** Start Input for this task **
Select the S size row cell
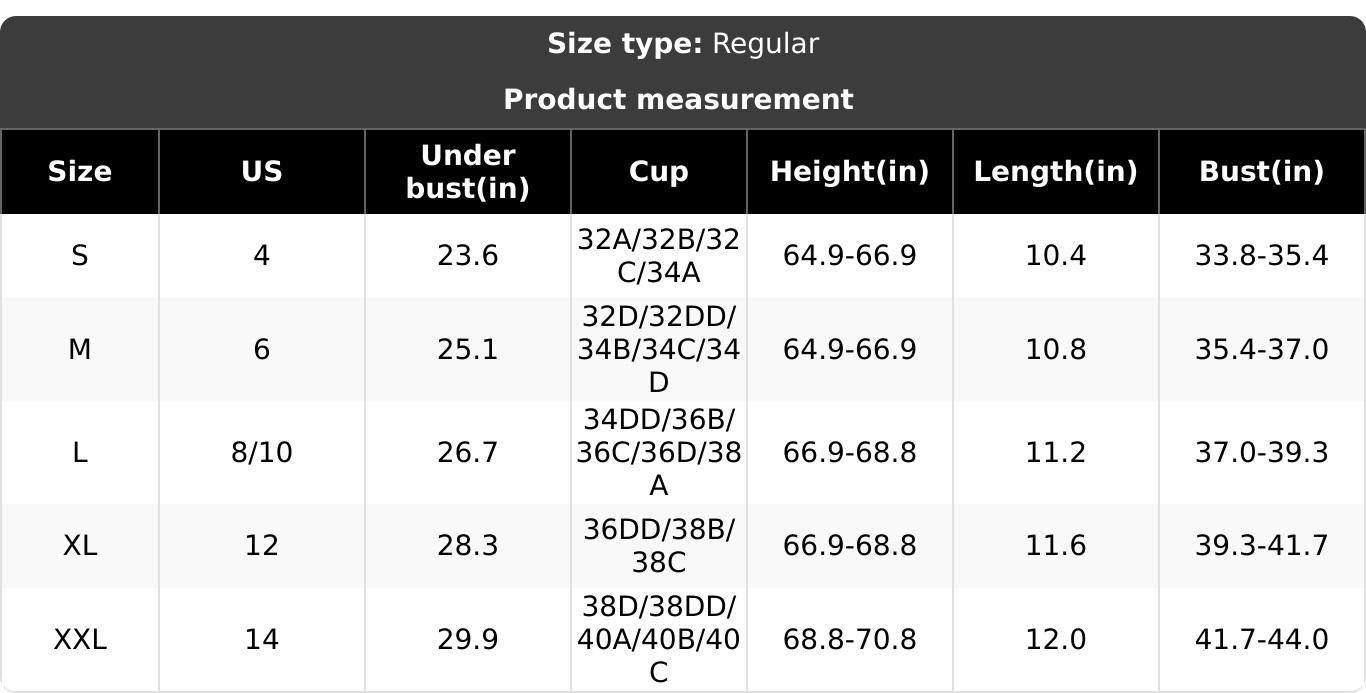 (x=80, y=256)
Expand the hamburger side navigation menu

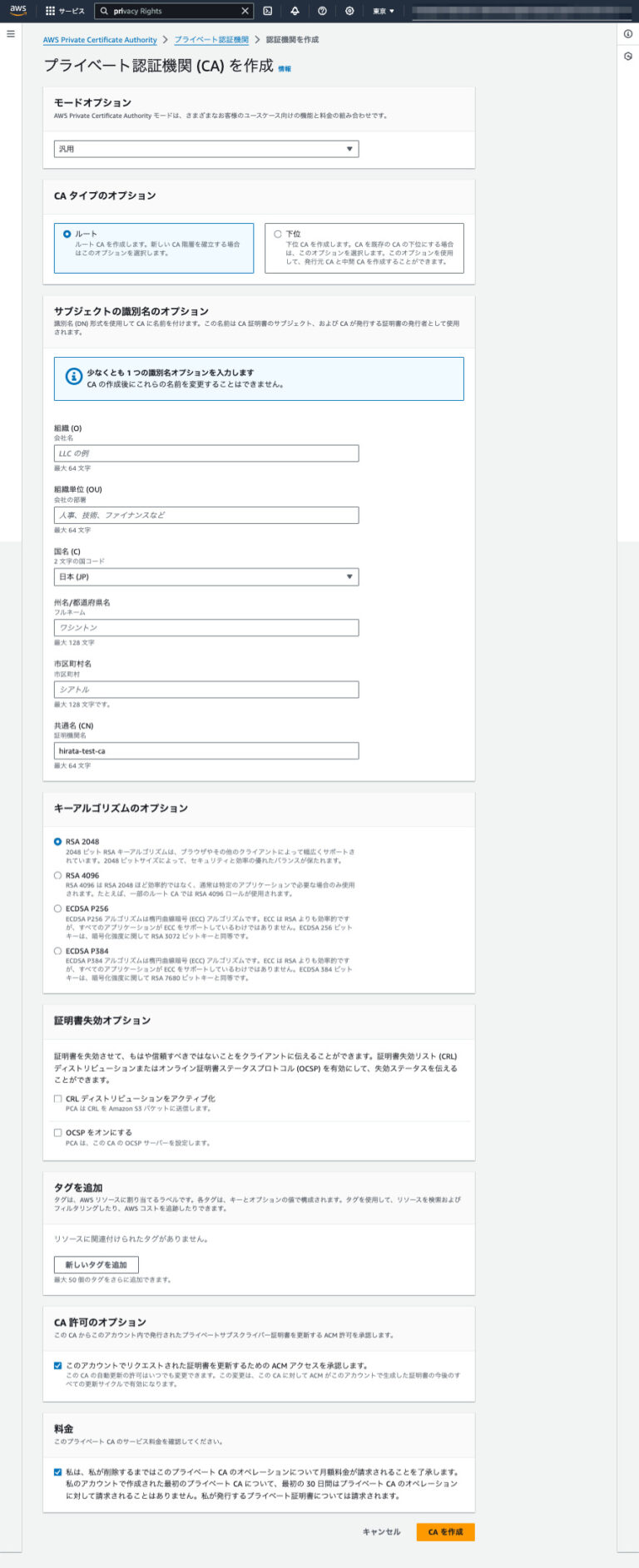tap(11, 34)

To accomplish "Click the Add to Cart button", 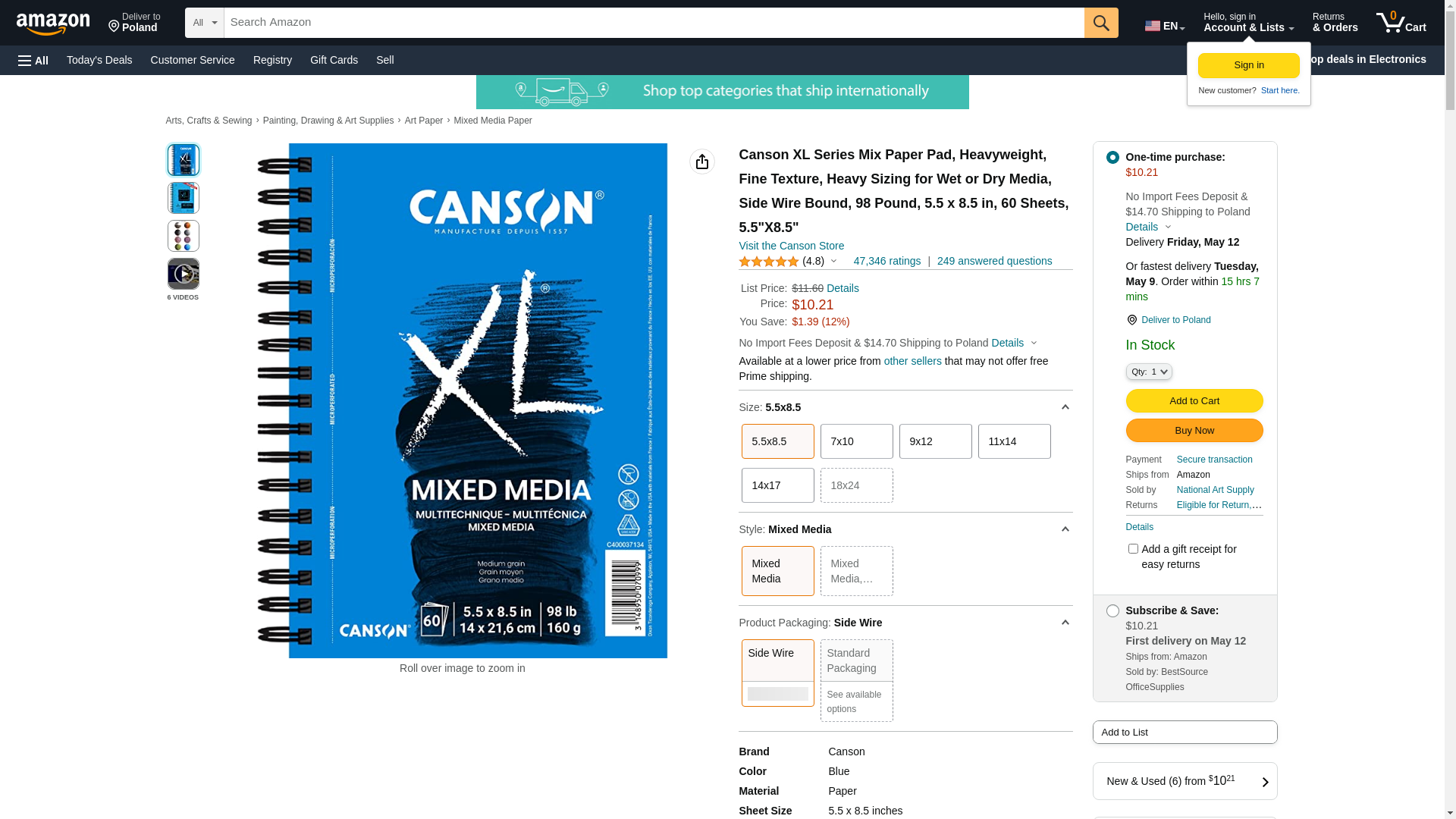I will pyautogui.click(x=1194, y=401).
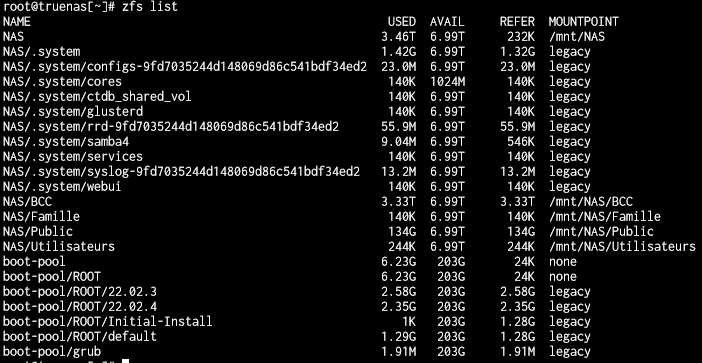
Task: Click the USED column header
Action: (402, 21)
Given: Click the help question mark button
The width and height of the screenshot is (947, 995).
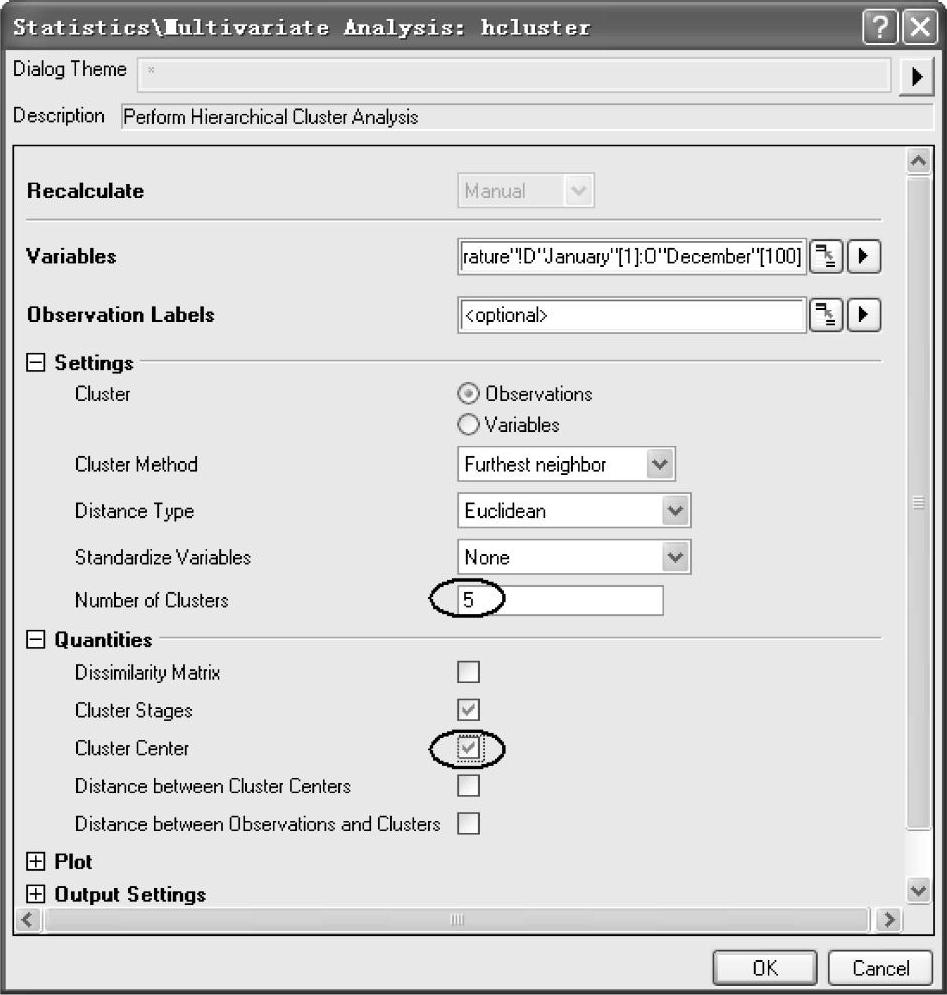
** End Input for this task **
Copy verbatim the lines of the entries above, from the line that contains "Given: Click the help question mark button" through the end of the entries. Omit the pictures.

Given: Click the help question mark button
The width and height of the screenshot is (947, 995).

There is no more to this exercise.